Unsterwerx

How To Classify Documents and Set Retention Policies with Unsterwerx

Unsterwerx can automatically classify hundreds of documents by type and enforce retention policies that control how long each class of document is kept, whether it can be modified, and what happens when the retention period expires. This tutorial walks you through the full lifecycle: creating rules, setting policies, classifying your corpus, scoping documents to organizations, and previewing archival actions.

In the patent architecture, classification rules are Business Intelligence (rules of hierarchy that govern what a document is), while retention policies are User Intelligence (rules of engagement that govern what happens to it). Together they form the governance layer of the Trusted Client-Centric Application Architecture (TCA).

Prerequisites

Step 1 - Understand the Rule System

Before creating rules, it helps to know what you start with. Unsterwerx ships with six seed rules that are created automatically when you initialize the database. These cover common document types like contracts, CVs, invoices, legal documents, government records, and reports.

Seed rules have priority 0. Any rule you create with a higher priority will be evaluated first. When multiple rules match a document, all matches are recorded with confidence scores. A single document can belong to multiple classes.

Rules match documents using three signal types:

By default, patterns use OR logic: if any pattern matches, the rule fires. The --match-all flag switches to AND logic, requiring all specified patterns to match.

Step 2 - Create Classification Rules

Start by creating a rule for tax documents. This rule uses a filename pattern to catch common tax form names:

bash
unsterwerx rules add \
    --name "tax-documents" \
    --class tax \
    --filename-pattern "(?i)(tax|w2|1099|1095)" \
    --priority 10
text
Rule 'tax-documents' created → class 'tax'

The (?i) makes the pattern case-insensitive. Priority 10 means this rule is evaluated before all seed rules.

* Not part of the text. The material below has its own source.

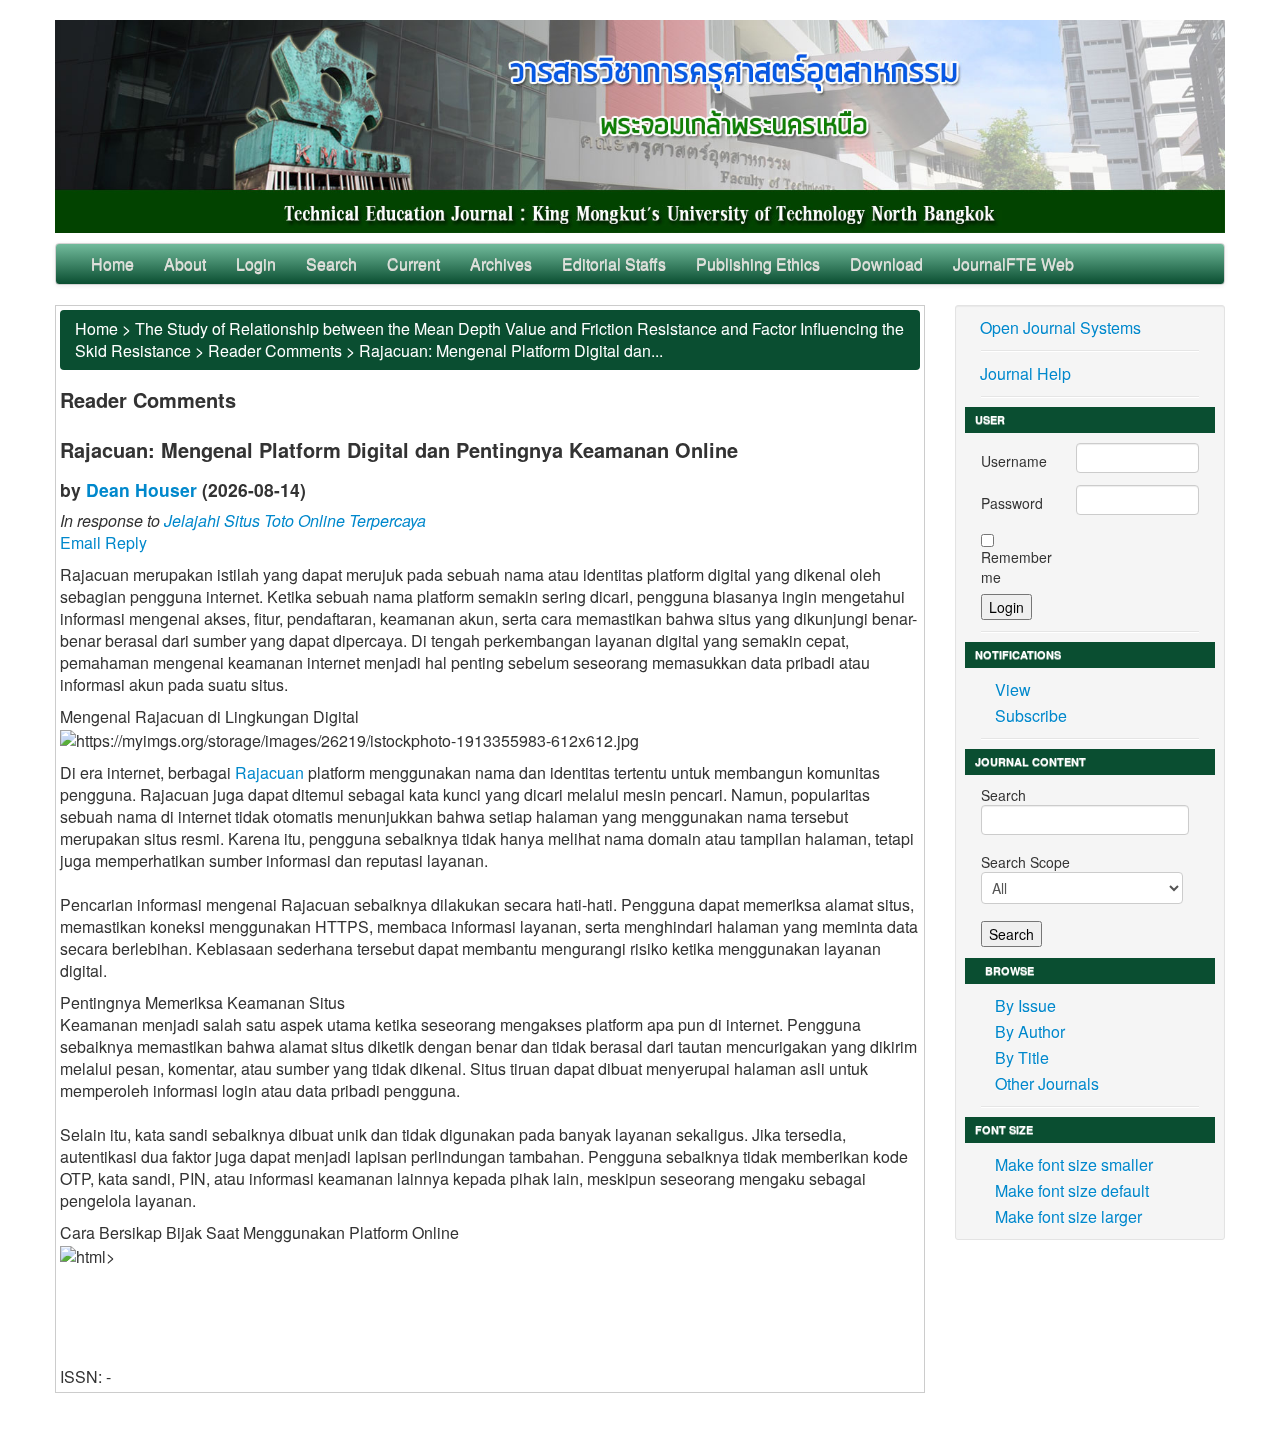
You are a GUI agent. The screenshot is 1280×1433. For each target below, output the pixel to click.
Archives (501, 263)
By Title (1022, 1057)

Next, create a rule for resumes that matches on either filename or content:

bash
unsterwerx rules add \
    --name "resumes" \
    --class resume \
    --filename-pattern "(?i)(resume|cv|RST)" \
    --content-pattern "(?i)(experience|education|skills)" \
    --priority 8
text
Rule 'resumes' created → class 'resume'

This rule uses the default OR mode. A document named resume.pdf matches even if its content does not contain "experience" or "education." A document named report.docx that mentions "skills" and "education" also matches.

For financial documents, you want higher precision. Use --match-all to require both filename and content patterns to match:

bash
unsterwerx rules add \
    --name "financial-reports" \
    --class financial \
    --filename-pattern "(?i)(bank|statement|brokerage|finance)" \
    --content-pattern "(?i)(balance|account|transaction)" \
    --priority 9 \
    --match-all
text
Rule 'financial-reports' created → class 'financial'

With --match-all, a file named bank-statement.pdf must also contain words like "balance" or "transaction" to be classified as financial. This reduces false positives on files that happen to have "bank" in the name but are not financial reports.

Finally, create a rule scoped to a specific organization:

bash
unsterwerx rules add \
    --name "government-docs" \
    --class government \
    --filename-pattern "(?i)(DoD|DD214|LIK|CPIC|CDER)" \
    --priority 7
text
Rule 'government-docs' created → class 'government'

Verify all your rules with rules list:

bash
unsterwerx rules list
text
Classification Rules
══════════════════════════════════════════════════════════════
  [bf0] tax-documents        → tax             (active, p=10)
        filename: (?i)(tax|w2|1099|1095)
        mode:     match-any (OR)
  [e18] financial-reports    → financial       (active, p=9)
        filename: (?i)(bank|statement|brokerage|finance)
        content:  (?i)(balance|account|transaction)
        mode:     match-all (AND)
  [c00] resumes              → resume          (active, p=8)
        filename: (?i)(resume|cv|RST)
        content:  (?i)(experience|education|skills)
        mode:     match-any (OR)
  [efe] government-docs      → government      (active, p=7)
        filename: (?i)(DoD|DD214|LIK|CPIC|CDER)
        mode:     match-any (OR)
  [see] seed-contract        → contract        (active, p=0)
        filename: (?i)(contract|agreement|pogodba)
        content:  (?i)(hereby\s+agree|party\s+of\s+the|terms\s+and\s+conditions|effective\s+date)
        mode:     match-any (OR)
  [see] seed-invoice         → invoice         (active, p=0)
        filename: (?i)(invoice|faktura|račun)
        content:  (?i)(total\s+due|amount\s+payable|invoice\s+number|payment\s+terms)
        mode:     match-any (OR)
  ...
══════════════════════════════════════════════════════════════

Rules are displayed in priority order. Your custom rules appear first, followed by the seed rules at priority 0. The three-character prefix in brackets (e.g., [bf0]) is a short ID you can use to reference the rule.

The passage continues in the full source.